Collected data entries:
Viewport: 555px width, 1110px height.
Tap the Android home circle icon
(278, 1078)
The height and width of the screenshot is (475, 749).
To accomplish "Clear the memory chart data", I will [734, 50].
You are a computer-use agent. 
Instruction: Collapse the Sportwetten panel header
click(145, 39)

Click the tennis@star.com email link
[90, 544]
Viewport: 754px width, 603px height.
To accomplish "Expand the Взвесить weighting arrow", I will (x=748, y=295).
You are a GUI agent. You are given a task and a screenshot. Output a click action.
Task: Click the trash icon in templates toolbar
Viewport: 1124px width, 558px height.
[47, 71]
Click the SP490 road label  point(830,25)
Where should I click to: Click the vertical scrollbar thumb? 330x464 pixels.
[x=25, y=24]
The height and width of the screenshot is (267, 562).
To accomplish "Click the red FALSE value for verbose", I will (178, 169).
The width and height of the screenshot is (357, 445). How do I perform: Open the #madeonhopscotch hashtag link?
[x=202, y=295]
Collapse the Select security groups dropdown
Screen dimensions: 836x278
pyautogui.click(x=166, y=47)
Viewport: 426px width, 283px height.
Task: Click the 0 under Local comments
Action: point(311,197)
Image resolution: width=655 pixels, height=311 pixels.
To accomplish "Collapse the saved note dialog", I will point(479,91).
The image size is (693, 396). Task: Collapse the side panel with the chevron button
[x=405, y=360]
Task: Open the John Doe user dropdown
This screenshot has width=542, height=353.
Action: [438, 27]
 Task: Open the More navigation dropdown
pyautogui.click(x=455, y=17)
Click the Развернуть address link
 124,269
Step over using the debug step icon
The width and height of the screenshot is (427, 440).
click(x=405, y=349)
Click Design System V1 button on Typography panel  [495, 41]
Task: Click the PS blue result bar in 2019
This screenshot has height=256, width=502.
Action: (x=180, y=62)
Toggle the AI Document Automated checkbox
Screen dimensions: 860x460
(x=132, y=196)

Task to complete:
Each record must be reproduced exactly, with nothing missing.

Output below:
Viewport: 555px width, 1110px height.
Tap the Android home circle icon
(278, 1078)
The height and width of the screenshot is (475, 749).
To accomplish "Clear the memory chart data", I will [734, 50].
You are a computer-use agent. 
Instruction: Collapse the Sportwetten panel header
click(145, 39)

Click the tennis@star.com email link
[90, 544]
Viewport: 754px width, 603px height.
To accomplish "Expand the Взвесить weighting arrow", I will (x=748, y=295).
You are a GUI agent. You are given a task and a screenshot. Output a click action.
Task: Click the trash icon in templates toolbar
Viewport: 1124px width, 558px height.
[47, 71]
Click the SP490 road label  point(830,25)
Where should I click to: Click the vertical scrollbar thumb? 330x464 pixels.
[x=25, y=24]
The height and width of the screenshot is (267, 562).
To accomplish "Click the red FALSE value for verbose", I will (178, 169).
The width and height of the screenshot is (357, 445). How do I perform: Open the #madeonhopscotch hashtag link?
[x=202, y=295]
Collapse the Select security groups dropdown
Screen dimensions: 836x278
pyautogui.click(x=166, y=47)
Viewport: 426px width, 283px height.
Task: Click the 0 under Local comments
Action: point(311,197)
Image resolution: width=655 pixels, height=311 pixels.
To accomplish "Collapse the saved note dialog", I will point(479,91).
The image size is (693, 396). Task: Collapse the side panel with the chevron button
[x=405, y=360]
Task: Open the John Doe user dropdown
This screenshot has width=542, height=353.
Action: [438, 27]
 Task: Open the More navigation dropdown
pyautogui.click(x=455, y=17)
Click the Развернуть address link
 124,269
Step over using the debug step icon
The width and height of the screenshot is (427, 440).
click(x=405, y=349)
Click Design System V1 button on Typography panel  [495, 41]
Task: Click the PS blue result bar in 2019
This screenshot has height=256, width=502.
Action: (x=180, y=62)
Toggle the AI Document Automated checkbox
Screen dimensions: 860x460
(x=132, y=196)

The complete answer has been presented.